WHAT TO PRODUCE — Format the material from the line containing "Open the BBQ" up to and including the line containing "This screenshot has width=1280, height=720." as a JSON list of strings, one string per line, with blank lines omitted. Include only those lines.

SUPPLIED DATA —
-- start --

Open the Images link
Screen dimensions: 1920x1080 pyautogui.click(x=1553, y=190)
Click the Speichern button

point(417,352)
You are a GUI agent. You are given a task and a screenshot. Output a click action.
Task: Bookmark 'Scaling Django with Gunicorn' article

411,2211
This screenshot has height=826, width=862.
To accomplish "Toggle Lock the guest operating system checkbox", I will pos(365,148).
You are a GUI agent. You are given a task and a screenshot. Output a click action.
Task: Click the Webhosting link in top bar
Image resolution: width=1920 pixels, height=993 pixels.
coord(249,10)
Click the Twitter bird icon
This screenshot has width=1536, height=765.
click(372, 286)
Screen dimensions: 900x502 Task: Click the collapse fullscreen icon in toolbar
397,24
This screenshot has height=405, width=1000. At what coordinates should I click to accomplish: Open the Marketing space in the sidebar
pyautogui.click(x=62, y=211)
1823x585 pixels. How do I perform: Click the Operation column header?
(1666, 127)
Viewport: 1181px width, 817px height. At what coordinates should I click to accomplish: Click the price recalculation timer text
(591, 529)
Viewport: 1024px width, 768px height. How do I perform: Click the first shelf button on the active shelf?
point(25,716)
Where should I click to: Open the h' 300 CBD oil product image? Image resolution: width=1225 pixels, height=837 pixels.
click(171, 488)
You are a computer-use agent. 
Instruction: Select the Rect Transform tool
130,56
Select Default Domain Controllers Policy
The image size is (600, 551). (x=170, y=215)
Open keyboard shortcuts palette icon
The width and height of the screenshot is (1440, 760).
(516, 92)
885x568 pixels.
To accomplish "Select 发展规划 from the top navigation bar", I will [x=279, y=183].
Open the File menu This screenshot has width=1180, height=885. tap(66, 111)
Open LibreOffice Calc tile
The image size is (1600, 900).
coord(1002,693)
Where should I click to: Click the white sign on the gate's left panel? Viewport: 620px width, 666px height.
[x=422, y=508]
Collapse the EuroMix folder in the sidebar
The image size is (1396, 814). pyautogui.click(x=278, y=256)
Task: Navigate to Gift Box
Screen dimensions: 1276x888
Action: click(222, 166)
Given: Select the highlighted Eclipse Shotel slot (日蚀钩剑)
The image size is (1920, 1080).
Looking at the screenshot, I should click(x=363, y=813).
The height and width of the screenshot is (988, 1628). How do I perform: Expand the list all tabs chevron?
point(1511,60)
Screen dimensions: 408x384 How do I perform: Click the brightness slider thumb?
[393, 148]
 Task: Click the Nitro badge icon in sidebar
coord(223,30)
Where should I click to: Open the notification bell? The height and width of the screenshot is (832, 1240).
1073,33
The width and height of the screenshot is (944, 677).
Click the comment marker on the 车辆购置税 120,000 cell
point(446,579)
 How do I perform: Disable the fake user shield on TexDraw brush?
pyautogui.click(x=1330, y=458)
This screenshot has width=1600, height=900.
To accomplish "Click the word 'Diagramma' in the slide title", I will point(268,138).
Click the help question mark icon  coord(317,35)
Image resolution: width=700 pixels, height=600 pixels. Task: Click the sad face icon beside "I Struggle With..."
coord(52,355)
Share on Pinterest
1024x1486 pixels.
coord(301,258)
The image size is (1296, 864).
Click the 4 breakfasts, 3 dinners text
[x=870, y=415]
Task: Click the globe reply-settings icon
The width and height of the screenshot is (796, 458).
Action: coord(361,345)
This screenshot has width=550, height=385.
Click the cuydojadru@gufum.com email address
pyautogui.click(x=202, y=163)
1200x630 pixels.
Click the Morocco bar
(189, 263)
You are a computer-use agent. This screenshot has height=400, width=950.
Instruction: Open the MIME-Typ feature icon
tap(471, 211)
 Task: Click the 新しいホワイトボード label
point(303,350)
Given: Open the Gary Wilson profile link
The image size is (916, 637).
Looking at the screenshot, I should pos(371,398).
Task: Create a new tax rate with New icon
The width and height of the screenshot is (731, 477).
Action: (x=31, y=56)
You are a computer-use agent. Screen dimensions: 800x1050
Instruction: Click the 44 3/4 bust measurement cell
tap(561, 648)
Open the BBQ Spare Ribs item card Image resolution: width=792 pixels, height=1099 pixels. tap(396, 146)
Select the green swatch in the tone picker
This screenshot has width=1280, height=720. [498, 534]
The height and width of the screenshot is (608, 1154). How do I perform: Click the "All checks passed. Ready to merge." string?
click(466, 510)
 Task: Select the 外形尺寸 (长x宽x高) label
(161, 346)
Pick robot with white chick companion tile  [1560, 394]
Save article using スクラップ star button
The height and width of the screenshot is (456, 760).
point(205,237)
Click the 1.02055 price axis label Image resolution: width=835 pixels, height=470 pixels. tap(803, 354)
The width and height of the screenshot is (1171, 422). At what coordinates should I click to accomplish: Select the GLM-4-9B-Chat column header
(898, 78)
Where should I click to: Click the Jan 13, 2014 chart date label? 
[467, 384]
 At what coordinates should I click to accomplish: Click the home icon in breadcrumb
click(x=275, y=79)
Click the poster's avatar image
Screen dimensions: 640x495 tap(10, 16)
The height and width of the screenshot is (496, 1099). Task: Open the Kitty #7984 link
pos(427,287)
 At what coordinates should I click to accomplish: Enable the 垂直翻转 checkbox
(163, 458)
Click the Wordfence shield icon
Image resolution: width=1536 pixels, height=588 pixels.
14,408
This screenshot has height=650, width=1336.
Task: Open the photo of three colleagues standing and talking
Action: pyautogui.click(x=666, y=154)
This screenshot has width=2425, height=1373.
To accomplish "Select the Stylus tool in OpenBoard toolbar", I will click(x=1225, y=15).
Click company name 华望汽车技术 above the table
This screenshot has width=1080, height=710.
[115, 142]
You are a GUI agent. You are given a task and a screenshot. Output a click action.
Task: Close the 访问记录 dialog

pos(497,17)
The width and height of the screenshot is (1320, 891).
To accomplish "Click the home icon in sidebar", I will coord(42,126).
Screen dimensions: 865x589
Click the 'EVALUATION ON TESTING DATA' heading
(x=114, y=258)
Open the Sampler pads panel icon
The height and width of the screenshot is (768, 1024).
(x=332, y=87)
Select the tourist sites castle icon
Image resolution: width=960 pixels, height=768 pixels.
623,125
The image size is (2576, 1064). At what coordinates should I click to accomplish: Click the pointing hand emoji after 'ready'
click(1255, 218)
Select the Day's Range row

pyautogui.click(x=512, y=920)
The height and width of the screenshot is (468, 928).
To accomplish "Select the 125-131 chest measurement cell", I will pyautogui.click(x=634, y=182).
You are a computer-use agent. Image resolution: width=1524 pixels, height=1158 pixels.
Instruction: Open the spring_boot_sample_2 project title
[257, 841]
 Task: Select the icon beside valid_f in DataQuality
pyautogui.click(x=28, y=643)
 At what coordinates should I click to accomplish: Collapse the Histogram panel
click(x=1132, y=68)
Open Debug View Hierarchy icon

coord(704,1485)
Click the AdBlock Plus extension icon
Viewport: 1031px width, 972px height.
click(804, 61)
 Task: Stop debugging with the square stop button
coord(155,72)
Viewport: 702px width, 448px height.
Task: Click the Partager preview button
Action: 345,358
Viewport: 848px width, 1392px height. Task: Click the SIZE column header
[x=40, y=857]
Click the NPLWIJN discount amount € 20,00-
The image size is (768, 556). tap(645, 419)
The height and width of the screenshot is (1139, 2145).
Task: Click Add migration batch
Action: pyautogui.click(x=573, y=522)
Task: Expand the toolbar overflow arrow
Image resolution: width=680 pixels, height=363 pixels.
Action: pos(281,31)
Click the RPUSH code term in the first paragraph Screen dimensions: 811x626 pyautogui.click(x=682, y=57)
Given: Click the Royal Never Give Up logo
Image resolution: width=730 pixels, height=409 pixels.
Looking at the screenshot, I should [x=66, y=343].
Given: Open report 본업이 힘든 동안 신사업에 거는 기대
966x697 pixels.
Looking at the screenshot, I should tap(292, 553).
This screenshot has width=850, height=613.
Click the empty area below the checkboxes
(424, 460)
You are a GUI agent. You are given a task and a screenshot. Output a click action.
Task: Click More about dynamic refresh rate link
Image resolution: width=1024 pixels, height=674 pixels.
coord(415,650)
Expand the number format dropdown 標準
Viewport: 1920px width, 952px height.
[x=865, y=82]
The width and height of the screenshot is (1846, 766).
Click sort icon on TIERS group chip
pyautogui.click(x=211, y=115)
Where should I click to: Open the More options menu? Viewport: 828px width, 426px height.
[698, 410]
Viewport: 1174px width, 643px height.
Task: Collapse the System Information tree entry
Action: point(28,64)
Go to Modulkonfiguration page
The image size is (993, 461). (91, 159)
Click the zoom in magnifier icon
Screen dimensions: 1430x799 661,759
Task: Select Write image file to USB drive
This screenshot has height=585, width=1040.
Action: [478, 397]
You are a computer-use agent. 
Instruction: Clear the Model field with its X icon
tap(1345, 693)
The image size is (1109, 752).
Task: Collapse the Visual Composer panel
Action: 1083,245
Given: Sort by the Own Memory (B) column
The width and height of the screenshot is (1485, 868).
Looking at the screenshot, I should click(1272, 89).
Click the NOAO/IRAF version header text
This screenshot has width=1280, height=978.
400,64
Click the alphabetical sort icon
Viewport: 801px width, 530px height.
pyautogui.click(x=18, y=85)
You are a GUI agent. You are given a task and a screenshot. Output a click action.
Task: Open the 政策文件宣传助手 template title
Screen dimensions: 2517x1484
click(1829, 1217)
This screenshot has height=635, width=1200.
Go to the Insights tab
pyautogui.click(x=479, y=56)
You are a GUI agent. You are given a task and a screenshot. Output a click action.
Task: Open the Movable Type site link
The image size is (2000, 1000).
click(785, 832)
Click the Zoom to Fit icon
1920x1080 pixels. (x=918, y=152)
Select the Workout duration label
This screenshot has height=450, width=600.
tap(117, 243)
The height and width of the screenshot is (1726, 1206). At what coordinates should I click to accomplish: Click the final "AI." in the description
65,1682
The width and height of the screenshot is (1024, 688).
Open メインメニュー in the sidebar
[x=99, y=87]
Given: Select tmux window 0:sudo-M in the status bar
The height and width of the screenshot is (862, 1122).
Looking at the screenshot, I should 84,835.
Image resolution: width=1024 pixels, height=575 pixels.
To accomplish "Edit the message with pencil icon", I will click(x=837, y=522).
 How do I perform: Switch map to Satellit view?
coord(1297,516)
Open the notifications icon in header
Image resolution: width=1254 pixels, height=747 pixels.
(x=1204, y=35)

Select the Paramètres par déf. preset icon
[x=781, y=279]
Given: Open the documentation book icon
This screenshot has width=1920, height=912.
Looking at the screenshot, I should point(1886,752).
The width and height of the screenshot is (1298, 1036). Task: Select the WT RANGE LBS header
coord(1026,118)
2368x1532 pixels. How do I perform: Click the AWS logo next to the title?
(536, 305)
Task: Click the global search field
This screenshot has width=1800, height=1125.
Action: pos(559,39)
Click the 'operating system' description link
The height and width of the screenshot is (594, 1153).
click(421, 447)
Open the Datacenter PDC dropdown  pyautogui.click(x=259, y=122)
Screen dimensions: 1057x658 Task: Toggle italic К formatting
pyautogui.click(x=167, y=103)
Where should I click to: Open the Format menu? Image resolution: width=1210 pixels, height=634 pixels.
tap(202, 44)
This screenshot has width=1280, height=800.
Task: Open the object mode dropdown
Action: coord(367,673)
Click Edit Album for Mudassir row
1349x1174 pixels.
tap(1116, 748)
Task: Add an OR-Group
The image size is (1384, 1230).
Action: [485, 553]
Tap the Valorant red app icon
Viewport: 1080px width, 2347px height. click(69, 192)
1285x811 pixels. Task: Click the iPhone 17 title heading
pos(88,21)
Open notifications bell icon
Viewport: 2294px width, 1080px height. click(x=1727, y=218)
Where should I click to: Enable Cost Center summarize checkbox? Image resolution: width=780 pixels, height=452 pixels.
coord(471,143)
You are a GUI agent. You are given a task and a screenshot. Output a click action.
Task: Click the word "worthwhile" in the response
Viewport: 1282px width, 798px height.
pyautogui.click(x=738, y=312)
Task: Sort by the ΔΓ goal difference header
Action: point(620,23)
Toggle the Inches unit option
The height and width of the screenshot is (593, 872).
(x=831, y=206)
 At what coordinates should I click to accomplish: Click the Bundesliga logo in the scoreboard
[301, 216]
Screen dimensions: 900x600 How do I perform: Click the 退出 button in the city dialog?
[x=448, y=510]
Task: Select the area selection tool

-- end --

SOLUTION FOR THIS EXERCISE —
[
  "Open the BBQ Spare Ribs item card Image resolution: width=792 pixels, height=1099 pixels. tap(396, 146)",
  "Select the green swatch in the tone picker",
  "This screenshot has width=1280, height=720. [498, 534]"
]